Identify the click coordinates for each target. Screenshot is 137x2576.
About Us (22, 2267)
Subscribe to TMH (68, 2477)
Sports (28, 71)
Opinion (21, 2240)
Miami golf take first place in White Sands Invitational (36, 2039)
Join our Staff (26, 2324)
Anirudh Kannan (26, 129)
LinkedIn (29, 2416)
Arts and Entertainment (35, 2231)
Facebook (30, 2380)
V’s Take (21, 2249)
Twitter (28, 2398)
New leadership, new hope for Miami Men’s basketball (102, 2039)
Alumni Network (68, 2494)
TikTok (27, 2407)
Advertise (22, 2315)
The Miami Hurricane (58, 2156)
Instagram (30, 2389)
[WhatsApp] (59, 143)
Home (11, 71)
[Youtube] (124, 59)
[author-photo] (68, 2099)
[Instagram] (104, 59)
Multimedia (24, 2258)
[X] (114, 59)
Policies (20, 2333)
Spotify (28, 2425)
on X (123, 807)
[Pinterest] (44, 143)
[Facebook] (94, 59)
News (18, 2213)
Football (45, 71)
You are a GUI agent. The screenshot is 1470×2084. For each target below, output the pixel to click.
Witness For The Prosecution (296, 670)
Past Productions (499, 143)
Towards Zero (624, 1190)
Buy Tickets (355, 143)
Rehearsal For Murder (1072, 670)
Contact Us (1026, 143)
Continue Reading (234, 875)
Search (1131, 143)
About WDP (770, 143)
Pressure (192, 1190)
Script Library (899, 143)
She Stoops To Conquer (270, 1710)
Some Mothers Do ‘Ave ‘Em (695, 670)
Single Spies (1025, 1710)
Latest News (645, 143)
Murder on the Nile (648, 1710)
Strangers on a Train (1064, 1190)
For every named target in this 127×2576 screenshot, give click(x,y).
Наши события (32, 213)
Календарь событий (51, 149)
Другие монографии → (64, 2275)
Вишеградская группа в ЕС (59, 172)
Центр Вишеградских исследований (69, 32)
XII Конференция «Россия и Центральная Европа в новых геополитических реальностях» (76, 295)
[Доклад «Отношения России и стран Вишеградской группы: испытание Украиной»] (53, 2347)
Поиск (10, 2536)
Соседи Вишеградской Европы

_Task objective:_ Tell how many lines of the listing contain the string "Miami", giving the number without any other words.

_Answer to this problem:_ 3